Or high input lag is limiting hz to 60?
Sorry for my bad english
Correct, only at 60Hz; 280Hz VRR at ~60 FPS won't have it.
PixelDuck87 is right, I guess? He asked a specific question and received this answer from RTINGS, so seems like even when using G-SYNC Compatible/FreeSync this monitor has extreme input lag issue, getting progressively worse the lower fps/refresh rate goes.

Their wording isn't clear enough to determine what they meant.
I have second thoughts about it, too, but the way the question is asked strongly suggest that their answer refers to maximum refresh rate (280 Hz) and 60 fps when VRR is enabled (thus 60 Hz), because PixelDuck87 specifically asked about it. They actually corrected him, as they measured even higher input lag with VRR at 60 Hz, saying that "as the frame rate drops, the input lag increases."jorimt wrote: ↑27 Jul 2020, 09:46Their wording isn't clear enough to determine what they meant.
When they say "At 60Hz with VRR, we measured 40.4ms of input lag," do they mean the max physical refresh rate set to 60Hz in the NVCP w/G-SYNC enabled with a 60 or higher framerate, or do they mean the max physical refresh rate set to 280Hz in the NVCP w/G-SYNC enabled and the framerate hovering at ~60?
Because that's two entirely seperate scenarios.
Increased 60Hz lag on 240Hz+ monitors is usually caused by a fixed scanrate (see: viewtopic.php?f=5&t=3441&start=490#p51937), so it would indeed be odd if it was creating the same input lag increase in an 280Hz/60 FPS VRR scenario.
Only frametime should increase with ~60 FPS (or any lower FPS) at 280Hz in VRR mode.
That's my guess, but who knows. Again, they're not being clear enough in their explanation.PixelDuck87 wrote: ↑27 Jul 2020, 10:43Also, I'm wondering, won't "low framerate compensation" prevent the monitor from going 60hz so that 280hz VRR is out of the question which means they would have to set the monitor to 60hz for their messurments?

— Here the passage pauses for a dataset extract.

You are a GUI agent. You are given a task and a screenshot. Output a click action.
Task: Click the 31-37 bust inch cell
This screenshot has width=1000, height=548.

I had no idea that's how freesync/gsync works, I always thought it would directly change the refresh rate of the monitor on the fly...jorimt wrote: ↑27 Jul 2020, 11:37
Only frametime should increase with ~60 FPS (or any lower FPS) at 280Hz in VRR mode.
Contrary to common understanding, VRR doesn't actually "change" the refresh rate, at least, the actual scanout time of the panel. That remains fixed at the currently set max physical refresh rate. So if it's set to 60Hz, regardless of VRR "refresh" rate or framerate, each frame will be scanned in at 16.6ms. Similarly, for 280Hz VRR, each frame will be scanned in at 3.6ms.
What VRR does change is how many times the scanout cycle repeats in a second. So if you have 280Hz VRR at 60 FPS, there are 60 scanout cycles completed per second, but each is still completing at the 280Hz rate of 3.6ms, whereas if you have 60Hz VRR at 60 FPS, there are also 60 scanout cycles completed per second, but each scanout cycle is now completing in 16.6ms.
Again, 60Hz input lag increase on 240Hz+ panels is usually limited to the physical 60Hz refresh rate due to the scanout conversion, and doesn't apply to VRR, as 60 FPS VRR at 280Hz is still technically a physical refresh rate of 280Hz, so no conversion is required.
I guess it still could be possible on that particular model, but I personally wouldn't know of a technical reason why.